Ed Skrein is such a fan of “Kill Your Friends” he’s willing to do interviews while in Barcelona the day after his birthday. The English actor, of “The Transporter: Refueled” and “Deadpool,” only has a small part in the film, based on John Niven’s novel and set in London in 1997, during the waning days of Britpop. He’s a hustler and manager, trying to hawk a Spice Girls-esque foursome to a cynical, drug-addled and eventually murderous A&R shark (Nicholas Hoult). Even though Skrein, newly 33, was a young teen back then, he remembers how nuts it was, even though he wasn’t as into the period’s music.
So, Blur or Oasis?
People were always asking that: “Are you Blur or Oasis?” I was always like, “I’m f—ing neither of them.” But they did some great things. One of the most amazing things I’ve ever been a part of is Damon Albarn’s African Express project, where he brought together loads of musicians from African and Europe and America. He just threw 120 of us together and said, “Create.” No one was allowed to do their songs by themselves.
Were there bands you were into?
I was into Jamiroquai, but they don’t qualify as Britpop, though they’re obviously British. Me and my peer group, we were more into the golden era of American hip-hop, to be honest. We were into Wu-Tang’s “36 Chambers” and “The Low End Theory” and “Illmatic” and Naughty by Nature. But [Britpop] was certainly something you couldn’t get away from. It was a time of New Labor and there was this optimism about Tony Blair coming into power and cuddling with Noel Gallagher and the Spice Girls.
But that frenzy was short-lived. Blair turned into a hawk, most of those bands flamed out or changed their sounds and “Cool Britannia” was, in 1997, not long for this world.
I love the way John Niven, the author, talks about it, because he talks about it as the last days of Rome. That’s a very interesting comparison in terms of this feeling of being untouchable and people not realizing things are coming to an end, and you need to get as much as you can before it all goes tits up. That’s very much what you see Stelfox [Nicholas Hoult’s character] doing in the movie.
I take it you were a big fan of the book.
I was a huge fan of the novel. Huge, huge fan. We couldn’t believe how cool it was and how irreverent it was and how sarcastic and morbid and dark and brutal it was. It had a huge impact on me. When it came out I bought eight copies just to give to my friends — my friends who don’t usually read books. I said, “You’ve got f—ing read this. This guy writes how we joke.”

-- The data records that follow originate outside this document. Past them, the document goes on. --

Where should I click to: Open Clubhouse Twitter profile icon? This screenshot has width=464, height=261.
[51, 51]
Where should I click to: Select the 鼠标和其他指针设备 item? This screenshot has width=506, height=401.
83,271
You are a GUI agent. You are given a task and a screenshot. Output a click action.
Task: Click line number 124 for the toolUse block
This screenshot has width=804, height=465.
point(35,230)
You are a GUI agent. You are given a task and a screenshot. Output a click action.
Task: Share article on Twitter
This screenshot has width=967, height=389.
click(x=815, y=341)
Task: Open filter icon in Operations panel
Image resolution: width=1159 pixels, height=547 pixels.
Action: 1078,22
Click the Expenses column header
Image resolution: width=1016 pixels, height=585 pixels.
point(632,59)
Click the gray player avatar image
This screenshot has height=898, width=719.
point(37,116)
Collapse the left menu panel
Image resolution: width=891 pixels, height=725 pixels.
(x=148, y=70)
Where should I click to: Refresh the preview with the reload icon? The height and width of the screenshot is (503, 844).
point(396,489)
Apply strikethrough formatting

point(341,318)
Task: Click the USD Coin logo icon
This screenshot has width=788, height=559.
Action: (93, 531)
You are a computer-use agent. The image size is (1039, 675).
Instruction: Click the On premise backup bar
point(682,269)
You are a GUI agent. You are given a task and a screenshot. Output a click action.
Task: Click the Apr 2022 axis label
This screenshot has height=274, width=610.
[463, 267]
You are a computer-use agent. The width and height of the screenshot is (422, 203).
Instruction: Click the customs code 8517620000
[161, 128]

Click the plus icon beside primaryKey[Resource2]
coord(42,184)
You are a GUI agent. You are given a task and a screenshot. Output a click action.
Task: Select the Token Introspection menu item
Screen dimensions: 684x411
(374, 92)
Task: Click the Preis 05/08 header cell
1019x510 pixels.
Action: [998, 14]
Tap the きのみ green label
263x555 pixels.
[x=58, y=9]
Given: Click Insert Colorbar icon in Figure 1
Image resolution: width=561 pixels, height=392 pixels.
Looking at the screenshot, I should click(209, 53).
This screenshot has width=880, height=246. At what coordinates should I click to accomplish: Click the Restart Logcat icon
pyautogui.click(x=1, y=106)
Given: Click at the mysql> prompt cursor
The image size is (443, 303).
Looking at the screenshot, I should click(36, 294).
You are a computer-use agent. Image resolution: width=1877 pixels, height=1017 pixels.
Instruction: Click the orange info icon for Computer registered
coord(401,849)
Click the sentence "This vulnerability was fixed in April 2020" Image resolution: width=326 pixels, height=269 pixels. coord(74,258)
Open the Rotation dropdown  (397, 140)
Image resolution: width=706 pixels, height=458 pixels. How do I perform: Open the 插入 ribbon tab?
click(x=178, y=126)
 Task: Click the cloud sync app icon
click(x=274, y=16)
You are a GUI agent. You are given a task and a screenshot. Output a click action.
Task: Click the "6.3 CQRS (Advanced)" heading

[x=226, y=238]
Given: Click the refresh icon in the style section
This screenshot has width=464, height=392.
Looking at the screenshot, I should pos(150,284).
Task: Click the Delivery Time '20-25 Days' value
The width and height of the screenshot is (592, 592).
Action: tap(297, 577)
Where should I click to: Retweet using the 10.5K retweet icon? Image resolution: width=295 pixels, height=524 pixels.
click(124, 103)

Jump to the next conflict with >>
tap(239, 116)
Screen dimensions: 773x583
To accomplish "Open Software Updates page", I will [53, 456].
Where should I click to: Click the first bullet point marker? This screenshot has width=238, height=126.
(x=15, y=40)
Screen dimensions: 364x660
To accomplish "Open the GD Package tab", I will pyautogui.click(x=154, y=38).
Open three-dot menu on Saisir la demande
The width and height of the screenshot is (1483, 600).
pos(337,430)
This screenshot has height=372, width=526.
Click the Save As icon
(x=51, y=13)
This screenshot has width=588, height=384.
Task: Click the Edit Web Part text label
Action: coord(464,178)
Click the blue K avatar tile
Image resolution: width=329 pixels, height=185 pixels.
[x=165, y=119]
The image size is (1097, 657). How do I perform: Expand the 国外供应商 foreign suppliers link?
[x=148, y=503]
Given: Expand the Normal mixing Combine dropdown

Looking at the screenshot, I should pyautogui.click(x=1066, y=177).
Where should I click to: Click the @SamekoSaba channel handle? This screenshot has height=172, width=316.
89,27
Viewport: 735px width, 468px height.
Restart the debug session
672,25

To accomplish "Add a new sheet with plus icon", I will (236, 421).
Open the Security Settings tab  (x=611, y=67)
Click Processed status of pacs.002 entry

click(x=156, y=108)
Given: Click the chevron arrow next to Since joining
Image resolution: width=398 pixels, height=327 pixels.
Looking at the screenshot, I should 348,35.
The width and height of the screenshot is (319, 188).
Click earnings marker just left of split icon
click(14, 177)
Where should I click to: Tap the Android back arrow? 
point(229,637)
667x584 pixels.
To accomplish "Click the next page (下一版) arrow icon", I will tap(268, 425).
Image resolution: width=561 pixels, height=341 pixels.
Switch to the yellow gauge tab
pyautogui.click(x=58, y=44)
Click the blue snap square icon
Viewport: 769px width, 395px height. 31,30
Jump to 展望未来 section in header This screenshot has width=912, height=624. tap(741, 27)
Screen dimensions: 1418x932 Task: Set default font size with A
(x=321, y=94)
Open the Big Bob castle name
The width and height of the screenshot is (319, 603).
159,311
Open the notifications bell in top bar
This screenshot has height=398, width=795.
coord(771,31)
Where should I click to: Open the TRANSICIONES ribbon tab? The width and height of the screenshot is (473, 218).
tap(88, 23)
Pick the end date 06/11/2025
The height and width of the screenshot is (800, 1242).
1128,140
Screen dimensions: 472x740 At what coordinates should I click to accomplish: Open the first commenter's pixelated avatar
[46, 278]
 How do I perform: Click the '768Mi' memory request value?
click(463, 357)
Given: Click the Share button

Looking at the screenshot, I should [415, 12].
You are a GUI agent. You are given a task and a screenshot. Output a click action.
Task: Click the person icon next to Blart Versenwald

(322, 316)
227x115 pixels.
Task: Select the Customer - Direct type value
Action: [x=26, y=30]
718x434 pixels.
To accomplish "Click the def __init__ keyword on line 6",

You even accepted a pretty small role in the film.
I was actually supposed to play another part and the dates got mixed up. There was another movie I was doing. I said, “Look, get me into this movie, man. I’ll do anything.” I just want to be a part of things I’m proud of, things I’m passionate about. “Kill Your Friends” and “Deadpool” were both things I was already passionate about. I would have been a fan of those movies even if I wasn’t in them. So being in them is a double investment. That’s why I’m sitting on my holiday talking about this. I don’t need to do it, but I love it.
You’ve talked about how you’re often cast as scary villains, but you’re actually quite nice. Still, you seem to be drawn to dark and darkly comic things.
I certainly have a darkness, and I do quite enjoy exploring that. I think my bone structure lends itself [laughs] to darker characters. But what was so wonderful about playing Danny Rent in this movie is I could play him as a bit of an idiot. I could play a normal guy — just a happy-go-lucky hustler trying to do his best. That’s pretty much what I’m like in real life. I don’t go around being physically and emotionally overbearing. I’m not a hero, I’m not a villain. I’m just a sort of idiot, in the gray area in between, like most of us. In a lot of ways Danny Rent is closer to me than any character I’ve played before.
You were once a rapper, though you haven’t released anything almost a decade. Do you see yourself going back to that.
Nah. I’m not going back. To me, everything has to be borne out of a need for something. Back then I needed to make it for me. Not for the record label or the masses. I did it because I loved it. It was a creative inspiration that hip-hop gave me. Now I love acting.
I like this idea that we don’t have to keep doing one thing forever, especially if we grow tired of it.
I’m a sacred dude. I only do s— when it feels sacred. I’m not going to make any f—ing movies for the sake of it, I guarantee that. Anything I’ve ever done “for the sake of it” has turned out s—. I don’t like that feeling. I like finishing things with integrity and heart. If they fall flat on their face, I can say I did it for the right reasons. If I don’t enjoy the process of doing it, I’m definitely not going to do it.
Surely I’m not the first person to point out that you and Nicholas Hoult look freakishly similar, especially now that I’ve seen you two in the same film.
We need to play brothers. We need to make a movie where we play brothers. It’s funny: If you look at pictures of us five years ago we didn’t look the same at all. I was this big lump of a skinhead and he was this really fresh-faced boy. Now even I can see it. I don’t know when it’s going to happen, but we need to play brothers, man.